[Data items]
======
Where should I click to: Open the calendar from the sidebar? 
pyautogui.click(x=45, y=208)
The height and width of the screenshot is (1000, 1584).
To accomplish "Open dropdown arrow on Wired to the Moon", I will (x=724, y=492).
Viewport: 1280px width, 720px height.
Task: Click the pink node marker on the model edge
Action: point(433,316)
======
» Directions for this task
Only exact copies of the lines from the one containing "The height and" to the end of the records belong in the answer.

» Exercise response
The height and width of the screenshot is (1000, 1584).
To accomplish "Open dropdown arrow on Wired to the Moon", I will (x=724, y=492).
Viewport: 1280px width, 720px height.
Task: Click the pink node marker on the model edge
Action: point(433,316)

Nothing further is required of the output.